SOMTAD (Soğutma Muhafaza Taşıma Bilimleri ve Sanayicileri Derneği) Başkanı Prof. Dr Rahmi Türk de, iklim değişikliği ile ısınmanın yaşandığını ve bu durumdan yararlanmak gerektiğini de ifade etti. Gıda kayıplarının azaltılması, soğuk hava depolarının önemi ve tarımda sürdürülebilirlik konularına değinen Prof. Dr. Türk, Antalya’da yaptıkları ugulamalardan bahsederek yılda üç kez ürün alabilecek noktaya geldiklerini, güneş enerjisinden de daha çok yararlandıklarını dile getirdi. Prof. Türk, hasat sonrası depolama çözümleri hakkında da bilgi verirken, yer altı depolamaların önemli olduğunu söyledi.

“DOĞAYLA SAVAŞAN DEĞİL BÜTÜNLEŞEN...”

Türkiye’de organik tarımın gelişimi ve yaygınlaştırılması konusunda önemli katkıları olan Bursa Uludağ Üniversitesi Ziraat Fakültesi Zootekni Bölüm Başkanı Prof. Dr. İbrahim Ak ise organik tarımın hayvansal üretimdeki uygulama alanları hakkında bilgi verdi.

Prof. Dr. Ak, daha çok ve daha ucuza üretme anlayışının öne çıktığını ifade ederek, daha sağlıklı üretmek ve çevreyi koruma yaklaşımından uzaklaşıldığını söyledi. Yaşanan sorunlardan dolayı ekolojik ya da organik tarımın gündeme geldiğini de ifade ederek, “Doğayla savaşan değil doğayla bütünleşen tarım olarak ortaya çıkıyor” dedi.

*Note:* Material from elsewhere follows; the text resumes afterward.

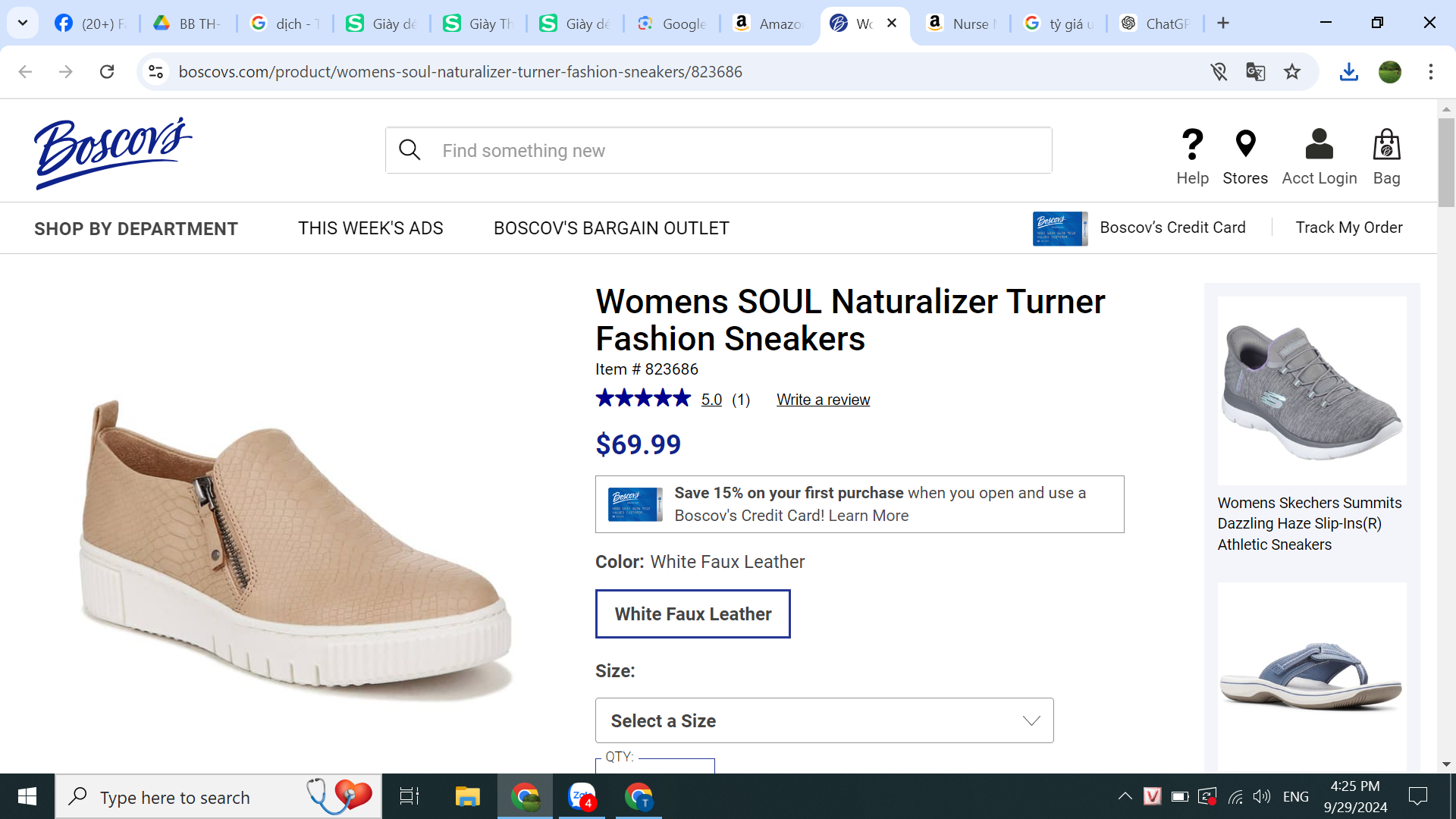The width and height of the screenshot is (1456, 819).
Task: Open the tab search chevron in Chrome
Action: point(23,23)
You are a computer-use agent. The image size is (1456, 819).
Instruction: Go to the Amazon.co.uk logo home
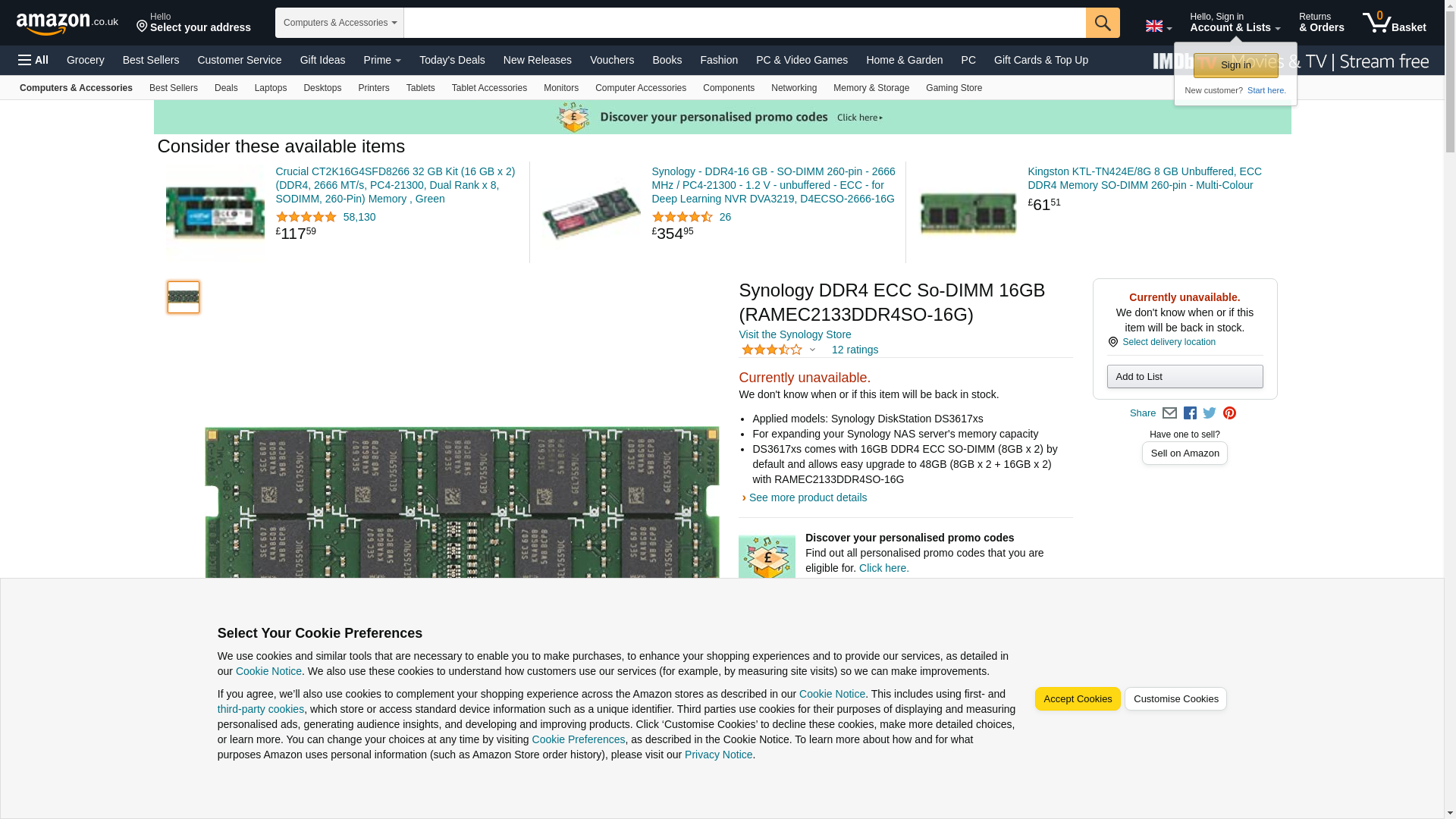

Türkiye’de organik bitkisel üretimin, organik hayvansal ürünlere göre daha iyi durumda olduğunu belirten Prof. Dr. Ak, tüketici bilincinin gelişmemiş olması ve alım gücünün düşüklüğü nedeniyle organik ürünlerin tüketiminin istenilen düzeyde olmadığını ifade etti. Organik ürünlerin üretim ve tüketiminin desteklenmesi halinde, Türkiye’de bu ürünlerin kullanımının artacağını vurguladı.

Panel sonunda konuşmacılara, Çağdaş Eğitim Kooperatifi’nin sosyal sorumluluk projesi olan “Kır Çiçekleri Okusun Diye” kampanyasına adlarına yapılan bağışın sertifikası BUSİAD Yönetim Kurulu Üyesi Lale Yıldız tarafından takdim edildi.